Bobby Robinson

Biographical details
- Born: Columbia, South Carolina, U.S.
- Alma mater: Furman (BA 1968)

Coaching career (HC unless noted)

Men's Golf
- 1974–1983: Clemson

Administrative career (AD unless noted)
- 1977–1985: Clemson (Asst. AD, Assoc. AD)
- 1985–2002: Clemson
- 2003–?: Georgia Tech (Sr. Assoc. AD)

= Bobby Robinson (athletic director) =

American college athletics administrator

Bobby Robinson is an American retired college athletics administrator.

== Early life and education ==
Robinson was born in Columbia, South Carolina, and graduated from Furman University in 1968 with a degree in business and political science.

== Career ==
Bobby worked in the housing office at Clemson University from 1970 until 1973, when he moved to the athletic department. Robinson was men's golf coach from 1974 through 1983, winning one Atlantic Coast Conference title and reaching three NCAA Tournaments. He was named business manager in 1975, assistant athletic director in 1977, and associate athletic director in 1980.
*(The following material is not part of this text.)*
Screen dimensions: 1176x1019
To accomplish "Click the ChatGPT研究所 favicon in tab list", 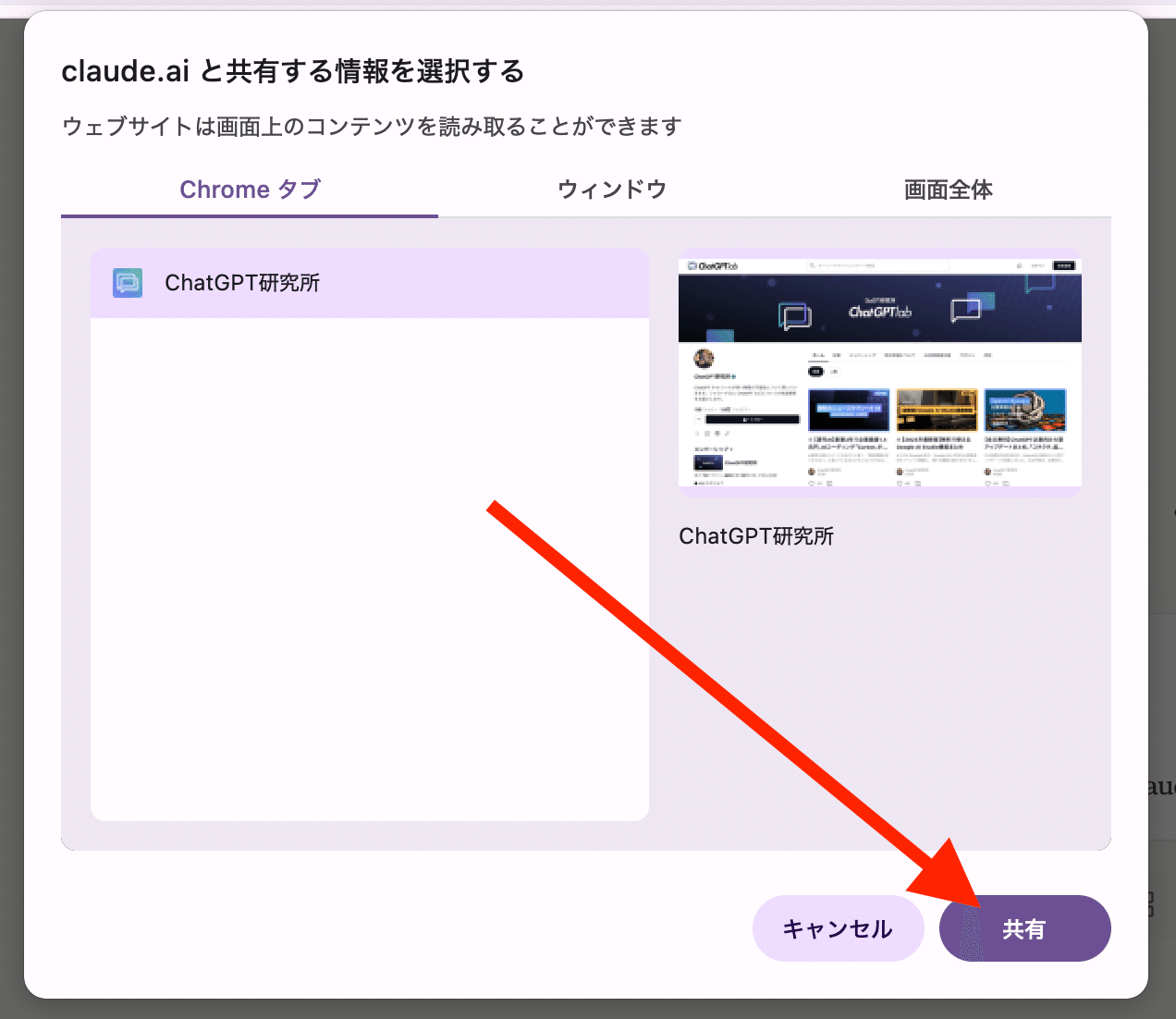I will (128, 283).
Robinson was promoted to athletic director in 1985, after Bill McLellan was forced out amid drug and recruiting scandals. The scandals eventually led to the ouster of popular football coach Danny Ford, prompting threats against Robinson. During his tenure, 16 of Clemson's 19 sports had at least one top-10 national finish. Robinson also began an $82 million fundraising campaign to improve facilities, and he created the nation's first student-athlete enrichment center, and athletes' grade point averages increased from 2.33 to 2.80. Robinson retired from Clemson in 2002, and was replaced by Terry Don Phillips.

In 2003, Robinson joined Georgia Tech's athletic department as Senior Associate Director of Athletics.